Source code for heat.regression.lasso

"""
Implementation of the LASSO regression
"""

import heat as ht
from heat.core.dndarray import DNDarray
from typing import Union, Optional



[docs]
class Lasso(ht.RegressionMixin, ht.BaseEstimator):
    """
    ``Least absolute shrinkage and selection operator``(LASSO), a linear model with L1 regularization. The optimization
    objective for Lasso is:

    .. math:: E(w) =  \\frac{1}{2 m} ||y - Xw||^2_2 + \\lambda  ||w\\_||_1

    with

    .. math:: w\\_=(w_1,w_2,...,w_n),  w=(w_0,w_1,w_2,...,w_n),
    .. math:: y \\in M(m \\times 1), w \\in M(n \\times 1), X \\in M(m \\times n)

    Parameters
    ----------
    lam : float, optional
        Constant that multiplies the L1 term. Default value: 0.1 ``lam = 0.`` is equivalent to an ordinary
        least square (OLS). For numerical reasons, using ``lam = 0.,`` with the ``Lasso`` object is not advised.
    max_iter : int, optional
        The maximum number of iterations. Default value: 100
    tol : float, optional.

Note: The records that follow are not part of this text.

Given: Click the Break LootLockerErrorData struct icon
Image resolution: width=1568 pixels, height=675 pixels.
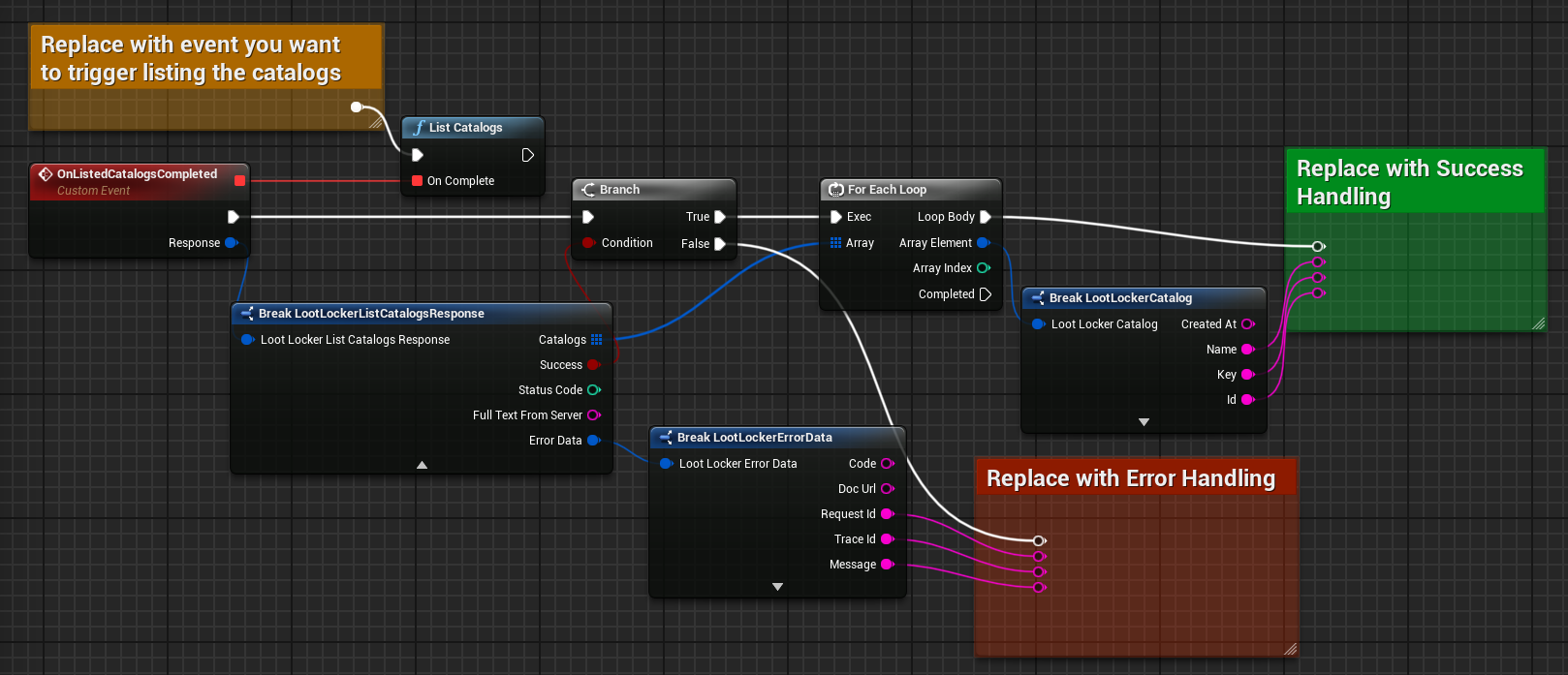Looking at the screenshot, I should click(666, 438).
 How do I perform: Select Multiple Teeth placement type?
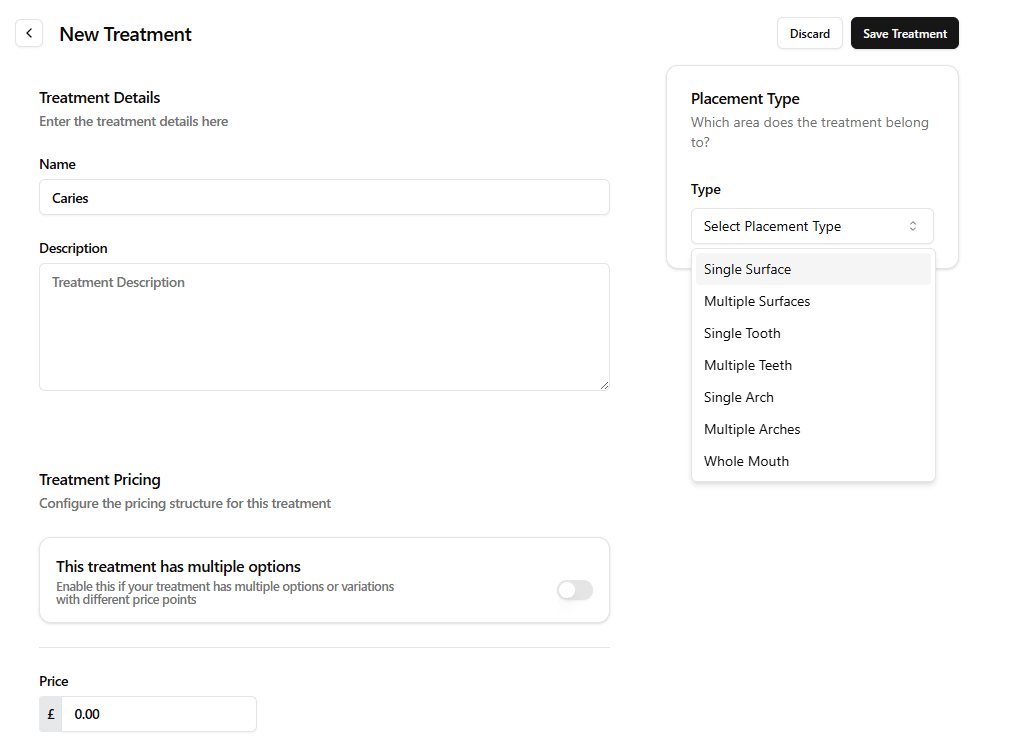(748, 365)
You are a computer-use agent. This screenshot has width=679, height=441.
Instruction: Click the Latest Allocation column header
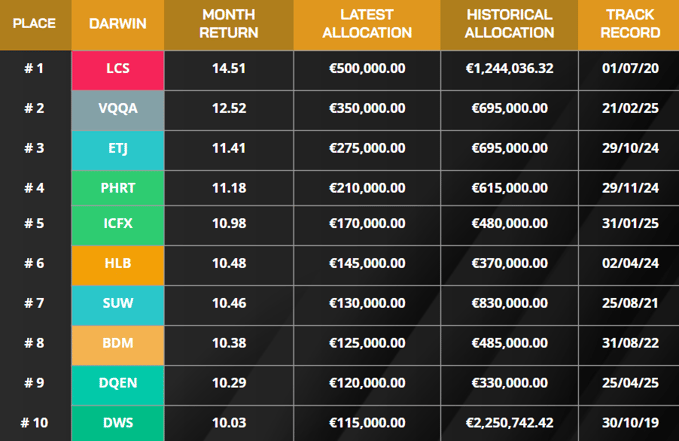pyautogui.click(x=367, y=24)
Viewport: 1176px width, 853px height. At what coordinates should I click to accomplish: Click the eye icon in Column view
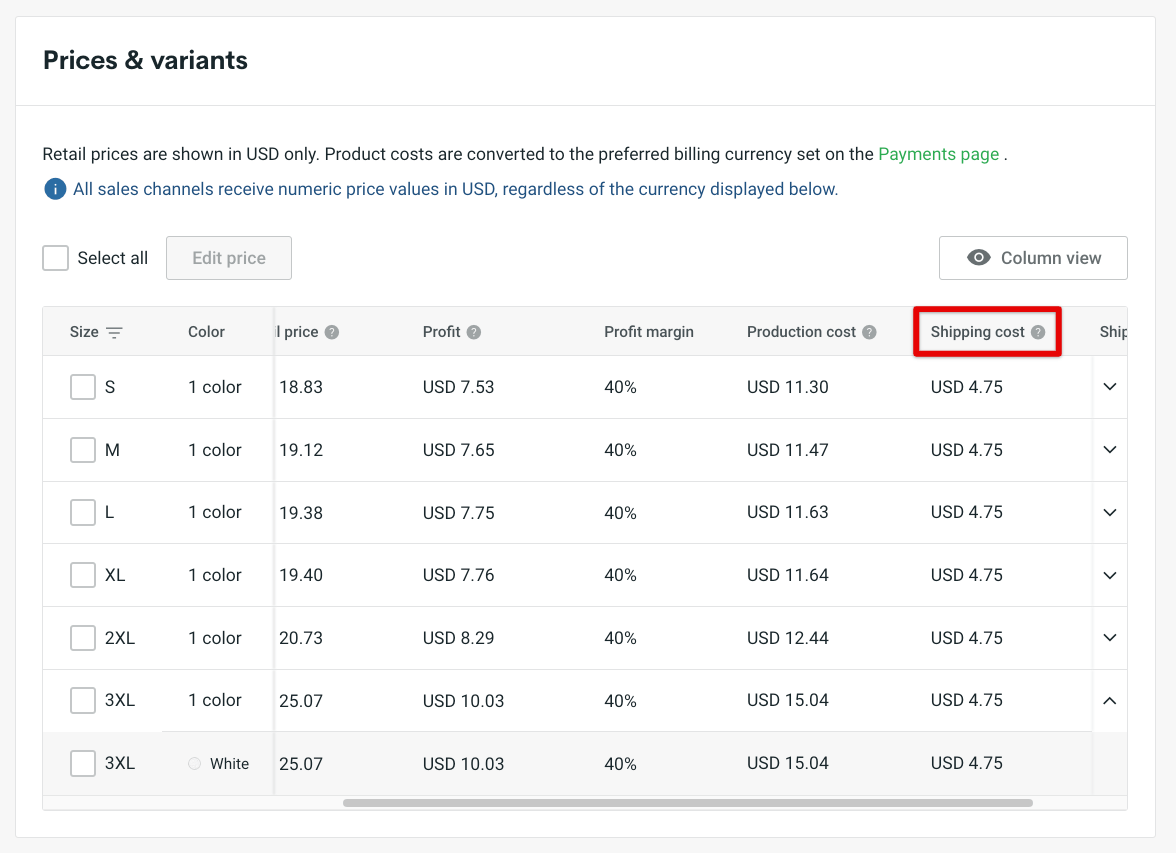pyautogui.click(x=979, y=258)
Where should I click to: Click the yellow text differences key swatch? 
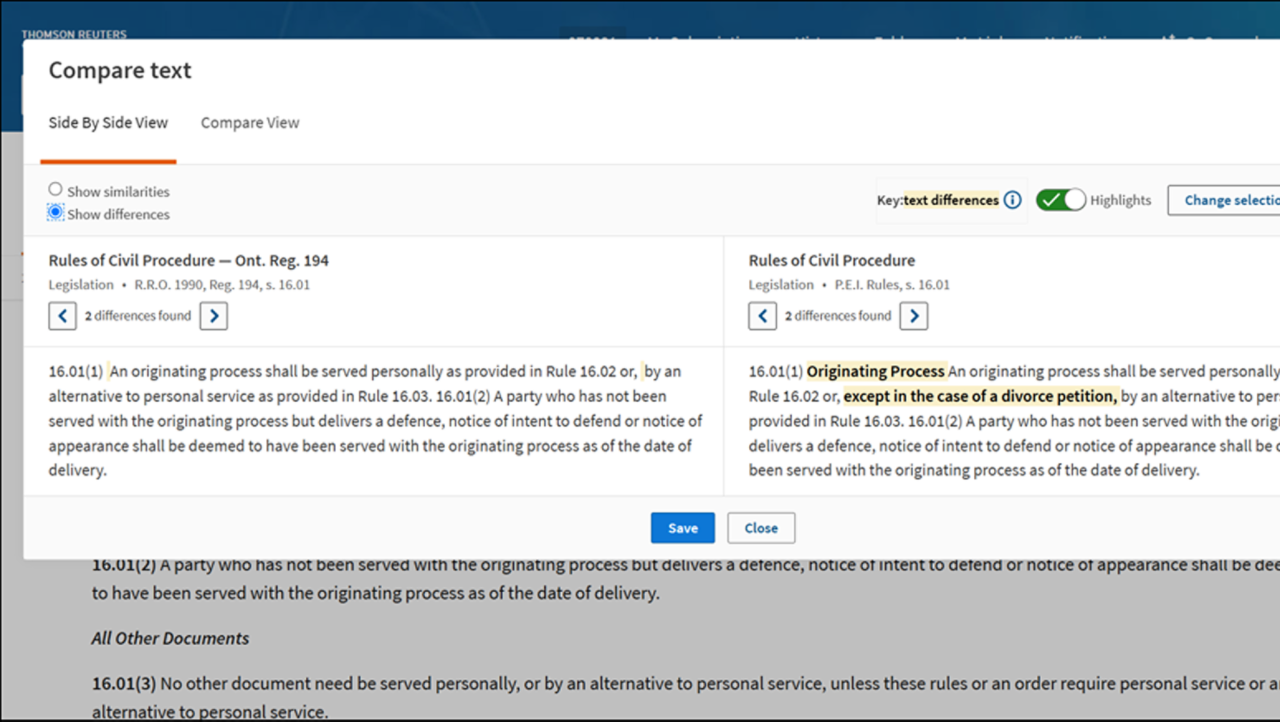tap(950, 200)
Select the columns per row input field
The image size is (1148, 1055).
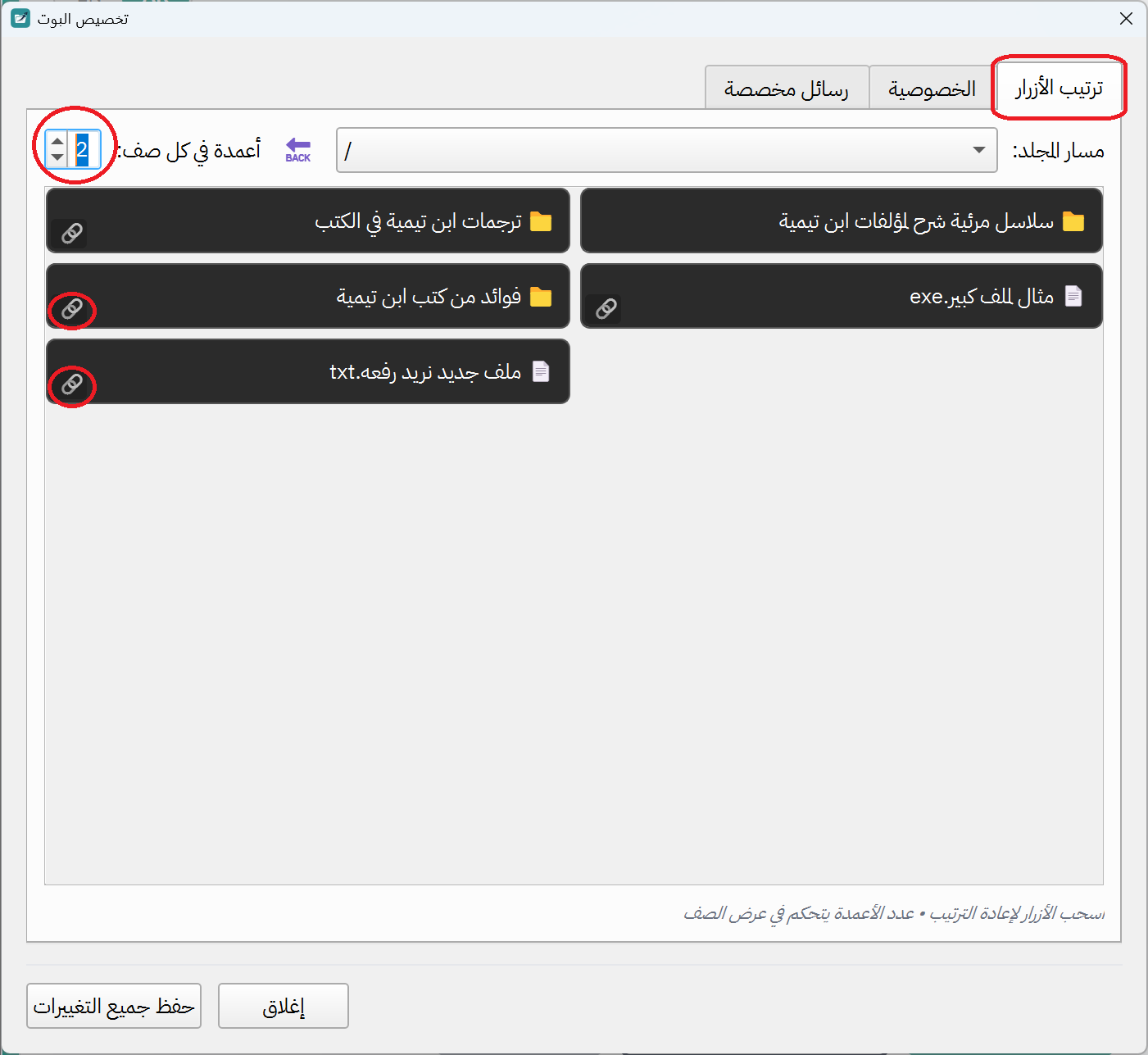[x=82, y=149]
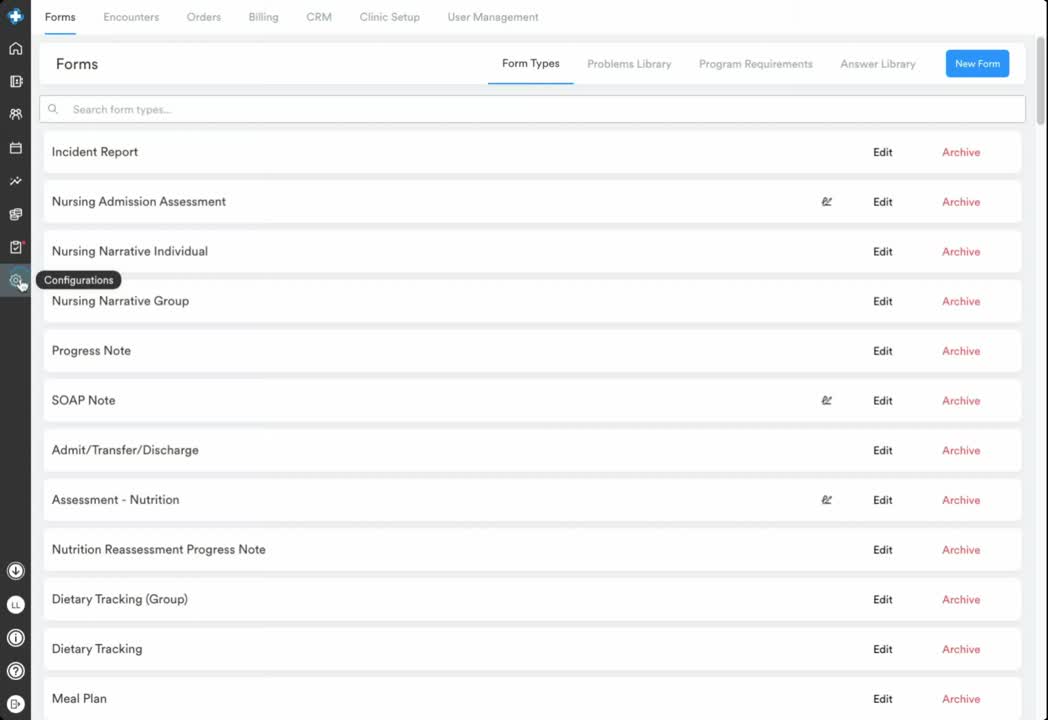Image resolution: width=1048 pixels, height=720 pixels.
Task: Go to the Billing menu item
Action: coord(263,16)
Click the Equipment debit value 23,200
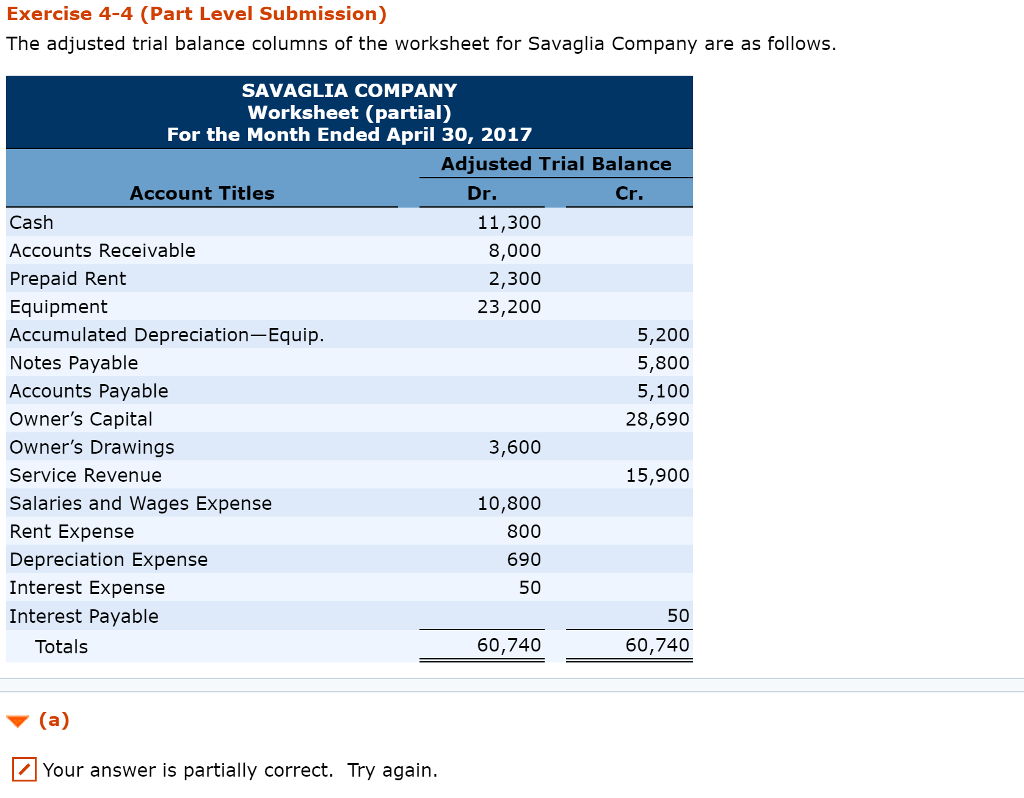The height and width of the screenshot is (798, 1024). point(509,306)
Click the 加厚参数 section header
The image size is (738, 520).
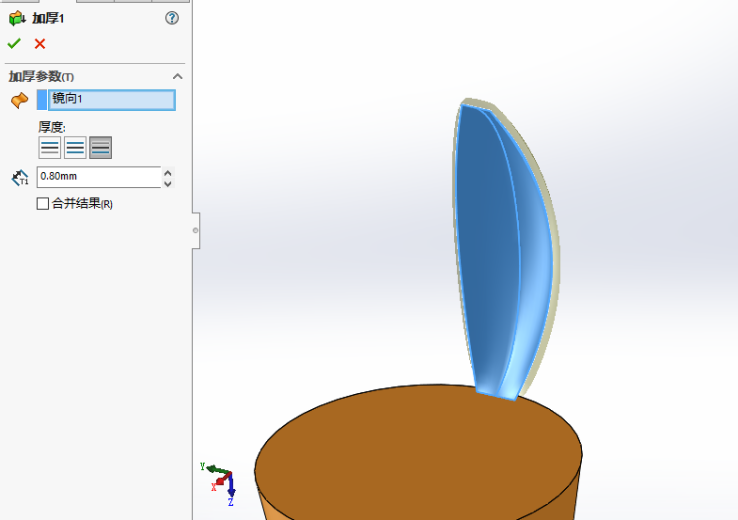point(42,77)

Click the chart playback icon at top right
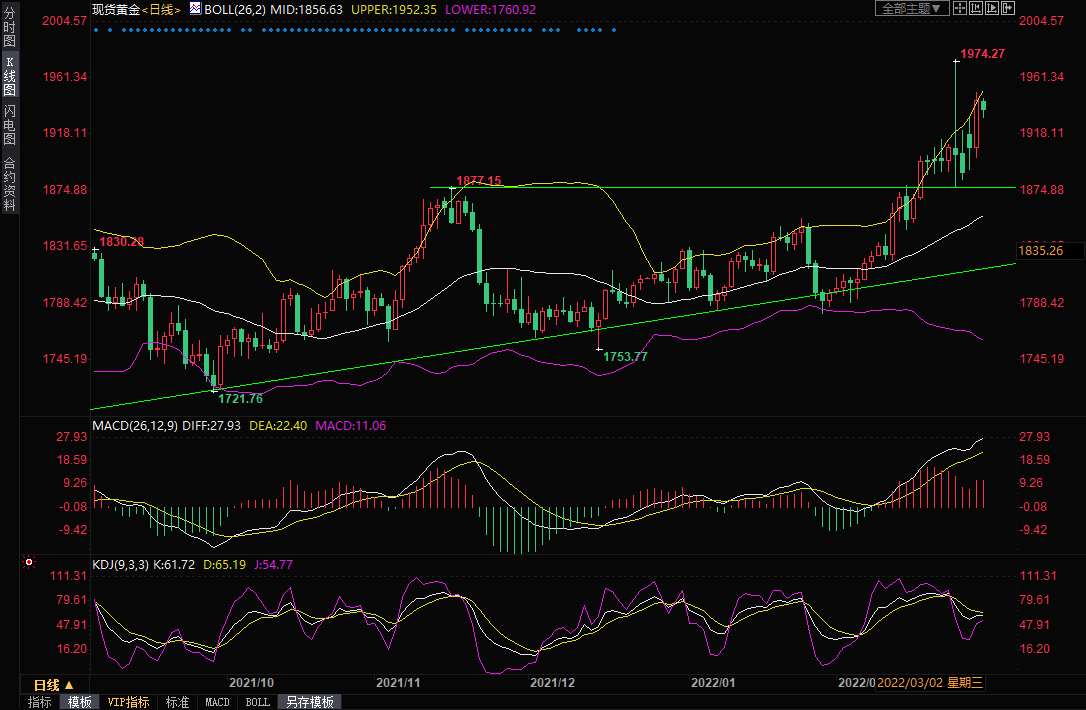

Default value: 1e-8
        The tolerance for the optimization.

    Attributes
    ----------
    __theta : array, shape (n_features + 1,), first element is the interception parameter vector w.
    coef_ : array, shape (n_features,) | (n_targets, n_features)
        parameter vector (w in the cost function formula)
    intercept_ : float | array, shape (n_targets,)
        independent term in decision function.
    n_iter_ : int or None | array-like, shape (n_targets,)
        number of iterations run by the coordinate descent solver to reach the specified tolerance.

    Examples
    --------
    >>> X = ht.random.randn(10, 4, split=0)
    >>> y = ht.random.randn(10, 1, split=0)
    >>> estimator = ht.regression.lasso.Lasso(max_iter=100, tol=None)
    >>> estimator.fit(X, y)
    """

    def __init__(
        self, lam: Optional[float] = 0.1, max_iter: Optional[int] = 100, tol: Optional[float] = 1e-6
    ) -> None:
        """Initialize lasso parameters"""
        self.__lam = lam
        self.max_iter = max_iter
        self.tol = tol
        self.__theta = None
        self.n_iter = None

    @property
    def coef_(self) -> Union[type(None), DNDarray]:
        """Returns coefficients"""
        if self.__theta is None:
            return None
        else:
            return self.__theta[1:]

    @property
    def intercept_(self) -> Union[type(None), DNDarray]:
        """Returns bias term"""
        if self.__theta is None:
            return None
        else:
            return self.__theta[0]

    @property
    def lam(self) -> float:
        """Returns regularization term lambda"""
        return self.__lam

    @lam.setter
    def lam(self, arg: float) -> None:
        self.__lam = arg

    @property
    def theta(self):
        """Returns regularization term lambda"""
        return self.__theta


[docs]
    def soft_threshold(self, rho: DNDarray) -> Union[DNDarray, float]:
        """
        Soft threshold operator

        Parameters
        ----------
        rho : DNDarray
            Input model data, Shape = (1,)
        out : DNDarray or float
            Thresholded model data, Shape = (1,)
        """
        if rho < -self.__lam:
            return rho + self.__lam
        elif rho > self.__lam:
            return rho - self.__lam
        else:
            return 0.0



[docs]
    def rmse(self, gt: DNDarray, yest: DNDarray) -> DNDarray:
        """
        Root mean square error (RMSE)

        Parameters
        ----------
        gt : DNDarray
            Input model data, Shape = (1,)
        yest : DNDarray
            Thresholded model data, Shape = (1,)
        """
        return ht.sqrt((ht.mean((gt - yest) ** 2))).larray.item()



[docs]
    def fit(self, x: DNDarray, y: DNDarray) -> None:
        """
        Fit lasso model with coordinate descent

        Parameters
        ----------
        x : DNDarray
            Input data, Shape = (n_samples, n_features)
        y : DNDarray
            Labels, Shape = (n_samples,)
        """
        # Get number of model parameters
        _, n = x.shape

        if y.ndim > 2:
            raise ValueError(f"y.ndim must <= 2, currently: {y.ndim}")
        if x.ndim != 2:
            raise ValueError(f"X.ndim must == 2, currently: {x.ndim}")
        if x.split is not None and x.split != 0 or y.split is not None and y.split != 0:
            raise NotImplementedError(
                f"Distribution along the feature axis is not supported, currently x.split = {x.split}, y.split = {y.split}."
            )

        if len(y.shape) == 1:
            y = ht.expand_dims(y, axis=1)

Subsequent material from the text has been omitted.